§ **TASK GOAL**: In the listing that follows, determine how many lines include the word "computer". Respond with that number alone.

______________________________

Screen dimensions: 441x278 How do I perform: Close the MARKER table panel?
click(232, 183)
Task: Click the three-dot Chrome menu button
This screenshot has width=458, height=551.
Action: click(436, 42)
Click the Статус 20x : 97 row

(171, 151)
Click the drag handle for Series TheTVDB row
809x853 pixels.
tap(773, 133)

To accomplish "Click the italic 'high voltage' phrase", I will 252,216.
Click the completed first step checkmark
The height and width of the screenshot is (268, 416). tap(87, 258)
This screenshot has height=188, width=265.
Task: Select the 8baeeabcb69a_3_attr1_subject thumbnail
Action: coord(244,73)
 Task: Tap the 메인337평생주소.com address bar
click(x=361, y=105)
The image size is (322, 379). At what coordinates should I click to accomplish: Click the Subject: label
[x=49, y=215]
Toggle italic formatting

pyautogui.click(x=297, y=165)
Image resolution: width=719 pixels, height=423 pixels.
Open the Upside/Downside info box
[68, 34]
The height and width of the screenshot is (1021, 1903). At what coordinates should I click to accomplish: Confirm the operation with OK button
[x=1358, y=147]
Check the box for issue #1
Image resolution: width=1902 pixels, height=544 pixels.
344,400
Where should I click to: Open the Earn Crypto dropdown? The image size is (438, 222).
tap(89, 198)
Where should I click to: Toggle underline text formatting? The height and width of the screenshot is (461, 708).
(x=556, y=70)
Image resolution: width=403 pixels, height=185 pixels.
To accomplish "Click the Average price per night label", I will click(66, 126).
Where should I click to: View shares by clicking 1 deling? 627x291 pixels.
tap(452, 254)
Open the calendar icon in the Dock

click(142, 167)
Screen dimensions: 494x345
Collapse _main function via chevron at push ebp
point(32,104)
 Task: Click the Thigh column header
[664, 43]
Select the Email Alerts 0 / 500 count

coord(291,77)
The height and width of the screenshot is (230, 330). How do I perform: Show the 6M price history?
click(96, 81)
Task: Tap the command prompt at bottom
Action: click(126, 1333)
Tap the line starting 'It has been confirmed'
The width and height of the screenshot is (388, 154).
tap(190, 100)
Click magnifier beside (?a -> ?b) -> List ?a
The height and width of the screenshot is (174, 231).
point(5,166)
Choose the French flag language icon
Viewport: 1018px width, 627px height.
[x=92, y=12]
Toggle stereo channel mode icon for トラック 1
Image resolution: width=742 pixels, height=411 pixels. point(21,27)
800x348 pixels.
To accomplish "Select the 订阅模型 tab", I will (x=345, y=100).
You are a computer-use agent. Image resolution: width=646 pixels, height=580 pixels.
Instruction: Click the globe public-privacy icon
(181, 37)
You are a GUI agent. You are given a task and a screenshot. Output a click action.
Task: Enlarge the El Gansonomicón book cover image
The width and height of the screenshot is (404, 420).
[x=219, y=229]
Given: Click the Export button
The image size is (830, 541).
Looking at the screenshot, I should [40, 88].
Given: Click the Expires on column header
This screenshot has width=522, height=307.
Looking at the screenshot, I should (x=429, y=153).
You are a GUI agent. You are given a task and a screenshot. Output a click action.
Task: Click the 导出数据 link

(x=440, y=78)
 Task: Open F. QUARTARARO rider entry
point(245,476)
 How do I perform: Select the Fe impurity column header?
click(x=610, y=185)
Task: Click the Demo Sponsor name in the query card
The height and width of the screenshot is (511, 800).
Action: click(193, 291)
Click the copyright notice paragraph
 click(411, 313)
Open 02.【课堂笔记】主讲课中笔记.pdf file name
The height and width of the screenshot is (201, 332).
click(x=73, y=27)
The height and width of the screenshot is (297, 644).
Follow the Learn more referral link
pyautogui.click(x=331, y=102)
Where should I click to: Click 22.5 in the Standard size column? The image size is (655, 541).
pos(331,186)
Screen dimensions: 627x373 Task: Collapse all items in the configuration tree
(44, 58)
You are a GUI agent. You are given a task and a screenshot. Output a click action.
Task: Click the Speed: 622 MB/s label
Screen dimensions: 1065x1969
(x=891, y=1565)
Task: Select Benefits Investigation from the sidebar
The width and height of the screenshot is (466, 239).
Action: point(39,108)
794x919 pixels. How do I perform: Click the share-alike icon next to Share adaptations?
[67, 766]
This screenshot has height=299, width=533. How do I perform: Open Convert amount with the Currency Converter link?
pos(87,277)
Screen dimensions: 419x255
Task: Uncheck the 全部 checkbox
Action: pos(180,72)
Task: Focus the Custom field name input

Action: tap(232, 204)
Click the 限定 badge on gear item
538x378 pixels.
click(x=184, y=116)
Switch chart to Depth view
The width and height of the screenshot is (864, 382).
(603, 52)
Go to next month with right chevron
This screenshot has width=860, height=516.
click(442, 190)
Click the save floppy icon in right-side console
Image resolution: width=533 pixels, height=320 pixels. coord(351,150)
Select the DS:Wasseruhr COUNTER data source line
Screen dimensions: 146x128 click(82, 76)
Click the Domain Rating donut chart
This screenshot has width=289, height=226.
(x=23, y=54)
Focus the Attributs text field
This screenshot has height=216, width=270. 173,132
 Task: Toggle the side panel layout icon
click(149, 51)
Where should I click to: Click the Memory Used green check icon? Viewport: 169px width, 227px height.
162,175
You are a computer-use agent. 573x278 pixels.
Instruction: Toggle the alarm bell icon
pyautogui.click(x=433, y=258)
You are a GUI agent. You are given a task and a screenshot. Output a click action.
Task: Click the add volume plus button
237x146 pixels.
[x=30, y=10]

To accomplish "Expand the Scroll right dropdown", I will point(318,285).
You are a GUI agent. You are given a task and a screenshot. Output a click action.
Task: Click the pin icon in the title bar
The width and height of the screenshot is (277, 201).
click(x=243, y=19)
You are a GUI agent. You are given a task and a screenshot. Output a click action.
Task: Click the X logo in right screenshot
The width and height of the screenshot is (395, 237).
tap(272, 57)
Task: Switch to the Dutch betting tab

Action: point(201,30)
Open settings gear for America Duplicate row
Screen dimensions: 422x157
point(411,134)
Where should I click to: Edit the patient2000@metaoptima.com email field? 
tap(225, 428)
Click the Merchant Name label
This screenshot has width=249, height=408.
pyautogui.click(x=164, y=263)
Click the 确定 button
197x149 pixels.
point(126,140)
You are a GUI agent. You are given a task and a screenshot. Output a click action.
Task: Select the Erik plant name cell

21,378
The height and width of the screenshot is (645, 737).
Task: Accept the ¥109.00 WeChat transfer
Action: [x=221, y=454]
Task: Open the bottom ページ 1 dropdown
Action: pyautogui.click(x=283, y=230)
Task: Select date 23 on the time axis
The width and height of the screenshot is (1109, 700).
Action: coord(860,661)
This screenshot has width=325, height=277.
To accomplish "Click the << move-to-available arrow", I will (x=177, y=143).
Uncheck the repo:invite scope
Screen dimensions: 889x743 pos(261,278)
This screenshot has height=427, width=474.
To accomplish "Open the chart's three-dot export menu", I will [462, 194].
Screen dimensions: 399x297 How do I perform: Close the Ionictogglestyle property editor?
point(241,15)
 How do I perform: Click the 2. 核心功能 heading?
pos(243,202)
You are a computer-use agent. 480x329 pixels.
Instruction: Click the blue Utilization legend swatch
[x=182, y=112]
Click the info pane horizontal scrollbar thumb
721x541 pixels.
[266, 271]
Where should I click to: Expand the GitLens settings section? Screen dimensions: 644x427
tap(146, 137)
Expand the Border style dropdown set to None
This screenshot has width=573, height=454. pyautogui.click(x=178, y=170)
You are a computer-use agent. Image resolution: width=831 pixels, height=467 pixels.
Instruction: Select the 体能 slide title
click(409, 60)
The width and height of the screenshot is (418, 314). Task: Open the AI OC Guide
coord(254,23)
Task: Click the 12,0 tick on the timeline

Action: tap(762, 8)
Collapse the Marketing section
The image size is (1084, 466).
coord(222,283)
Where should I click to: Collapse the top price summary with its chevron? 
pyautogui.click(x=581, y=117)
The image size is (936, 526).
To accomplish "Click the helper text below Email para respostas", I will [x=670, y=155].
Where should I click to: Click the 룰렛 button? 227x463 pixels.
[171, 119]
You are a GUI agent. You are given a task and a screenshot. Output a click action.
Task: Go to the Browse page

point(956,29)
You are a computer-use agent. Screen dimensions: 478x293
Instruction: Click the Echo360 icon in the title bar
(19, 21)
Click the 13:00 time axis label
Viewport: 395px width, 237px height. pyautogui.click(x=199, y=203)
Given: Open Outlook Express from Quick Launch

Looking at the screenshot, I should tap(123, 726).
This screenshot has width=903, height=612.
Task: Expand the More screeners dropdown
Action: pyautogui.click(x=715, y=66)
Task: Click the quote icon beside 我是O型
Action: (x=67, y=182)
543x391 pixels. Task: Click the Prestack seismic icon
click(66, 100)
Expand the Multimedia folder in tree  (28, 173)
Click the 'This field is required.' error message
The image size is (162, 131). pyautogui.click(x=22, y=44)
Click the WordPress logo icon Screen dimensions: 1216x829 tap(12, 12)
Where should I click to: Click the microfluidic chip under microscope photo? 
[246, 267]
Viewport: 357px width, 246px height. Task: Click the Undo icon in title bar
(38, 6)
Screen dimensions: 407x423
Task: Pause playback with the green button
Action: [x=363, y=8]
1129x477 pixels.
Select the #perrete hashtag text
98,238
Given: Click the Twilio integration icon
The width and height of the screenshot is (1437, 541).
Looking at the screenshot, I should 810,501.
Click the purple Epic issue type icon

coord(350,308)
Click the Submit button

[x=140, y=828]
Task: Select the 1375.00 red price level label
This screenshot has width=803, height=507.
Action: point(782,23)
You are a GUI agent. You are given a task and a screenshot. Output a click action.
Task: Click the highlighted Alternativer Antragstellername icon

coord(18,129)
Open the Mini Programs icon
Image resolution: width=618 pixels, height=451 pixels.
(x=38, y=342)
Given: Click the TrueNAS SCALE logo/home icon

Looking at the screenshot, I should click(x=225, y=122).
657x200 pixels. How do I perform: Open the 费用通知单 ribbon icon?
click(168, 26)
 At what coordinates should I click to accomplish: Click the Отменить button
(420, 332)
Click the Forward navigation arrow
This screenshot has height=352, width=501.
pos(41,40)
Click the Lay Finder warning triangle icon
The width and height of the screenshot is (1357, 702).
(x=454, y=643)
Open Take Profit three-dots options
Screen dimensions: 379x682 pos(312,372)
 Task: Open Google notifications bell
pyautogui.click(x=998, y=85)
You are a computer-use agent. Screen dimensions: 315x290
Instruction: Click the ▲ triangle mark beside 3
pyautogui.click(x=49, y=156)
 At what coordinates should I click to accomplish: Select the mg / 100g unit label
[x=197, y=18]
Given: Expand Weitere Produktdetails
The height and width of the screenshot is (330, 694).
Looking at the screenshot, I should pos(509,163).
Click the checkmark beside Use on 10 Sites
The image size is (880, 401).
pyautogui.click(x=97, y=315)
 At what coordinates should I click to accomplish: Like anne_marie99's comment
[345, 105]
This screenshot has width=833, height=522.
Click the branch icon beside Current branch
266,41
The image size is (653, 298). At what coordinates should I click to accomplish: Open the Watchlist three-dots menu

______________________________

§ **EXPECTED ANSWER**: 6